In UW’s emails to O’Leary, officials stressed they’d tried to find a clear connection to his dissertation.

While O’Donnell had written that 60 seventh- and eighth-graders had participated in the experiment at St. Paul, there was no record of who they were. The university tried to reach out to Biteman, but never heard back. The university even sent a letter to O’Donnell himself, to his home in Mount Vernon, but through an attorney, O’Donnell declined to talk. But UW would not tell InvestigateWest whether they considered another major trove of information: court records.

During a 2004 deposition, O’Donnell testified that he did pull kids like Biteman out of class for purposes tied to UW academics — but didn’t indicate it had anything to do directly with his dissertation. Instead, he said, he was performing a “psychological test” on them.

His academic transcripts, indeed, show he was taking a class called “individual testing,” which focused on intelligence tests for children. But O’Donnell said the tests he was conducting involved a word-association game where the kids would have to react to words like “man,” “masturbation” and “intercourse,” though he claimed he didn’t particularly emphasize the sexually charged words over other words.

O’Leary sees it as evidence of “extensive human subjects violation during the courses” that O’Donnell had taken. Combined with Biteman’s testimony, it suggested that O’Donnell had been using these kinds of games to groom young boys and that this behavior was clearly intertwined with his academic work.

“When someone is a rule breaker, it’s worth going back and taking a close look at their doctoral research, and see whether there’s any rule-breaking there, too,” Appelbaum said.

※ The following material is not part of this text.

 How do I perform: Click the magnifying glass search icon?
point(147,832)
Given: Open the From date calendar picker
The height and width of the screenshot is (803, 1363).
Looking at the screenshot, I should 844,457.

Indeed, O’Donnell insisted that the only reason that he had landed on the “prisoner’s dilemma” dissertation topic was because “the ethics committee at the university wouldn’t let me do what I wanted to do” and he’d done similar research for his master’s program at Gonzaga University.

InvestigateWest found his published master’s thesis — “Eliciting Trustworthy Behavior in A Prisoner’s Dilemma Game” — in the Gonzaga library archives.

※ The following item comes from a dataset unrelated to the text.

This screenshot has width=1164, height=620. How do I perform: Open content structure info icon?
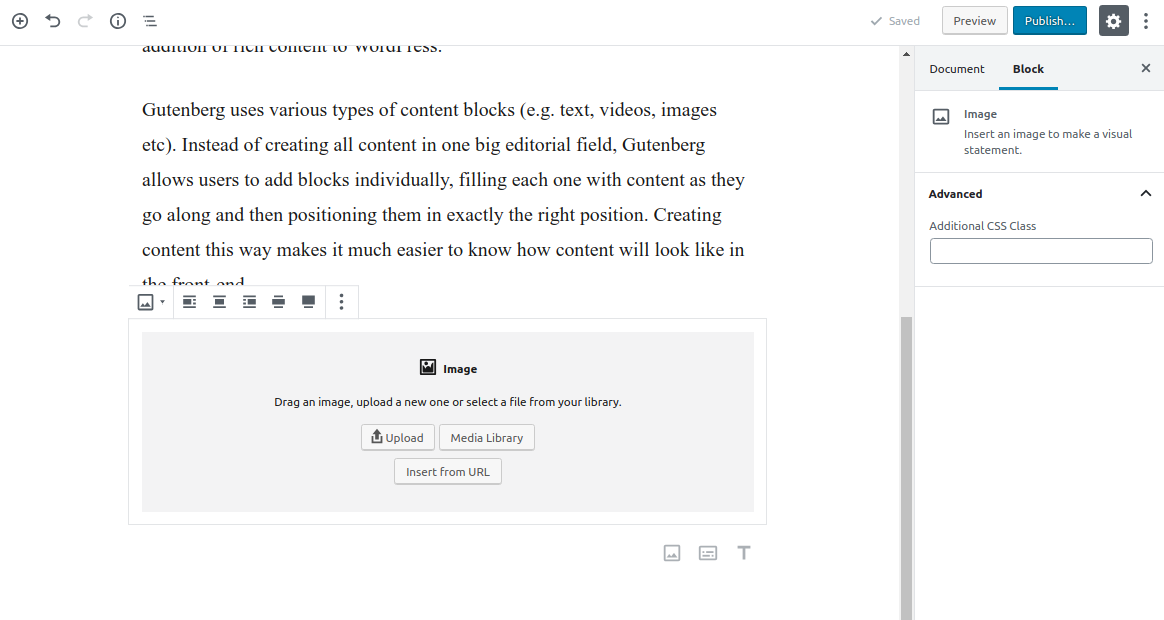click(117, 21)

Vast sections of O’Donnell’s doctoral dissertation had lifted entire pages from his master’s thesis word for word, right down to using the same lengthy quotes from George Bernard Shaw’s play “Pygmalion,” about howthe “difference between a lady and a flower girl is not how she behaves, but how she’s treated.”

Today, the UW warns doctoral students that plagiarism, even using “your own, previously published work” without citing it, could prevent them from getting a degree.

The prohibition against self-plagiarism can be hazy, Appelbaum said, but it becomes a problem “when it crosses the line from merely recapitulating the same idea or using the same phrase to extracting and reusing a larger body of words.”

Self-plagiarism, of course, is almost a comically minor sin compared to those committed against the more than 30 victims O’Donnell has confessed to molesting. But, crucially, it’s an academic one.

The revelation has re-invigorated O’Leary. Earlier this month, he was armed with a highlighter and a green pen, going line by line through a copy of O’Donnell’s dissertation, marking up just how many lines appeared verbatim in each of them. He even identified two small instances of plagiarizing other people’s work — nearly word-for-word quotes that were sourced in the Gonzaga thesis but unsourced in his dissertation.

“I’m confident it would raise eyebrows,” O’Leary said. “Anyone on a dissertation committee, if they knew that was happening, they would consider it fraud or deceit.”

Presented with this evidence by InvestigateWest, the UW said it remains open to new information but was “focused on the concerns regarding abuse of minors within the conduct of his university research, not plagiarism.” It declined to comment further.

But O’Leary sees an opportunity: O’Donnell had used the pretext of UW doctoral research to molest children as a grad student. Now, O’Leary argued, the university could use the shoddiness of his actual research as a pretext for removing the degree of a child molester.

“It does directly meet the usual standard for degree revocation,” O’Leary said. “Maybe the university is actually secretly hoping for a valid reason to do the right thing.”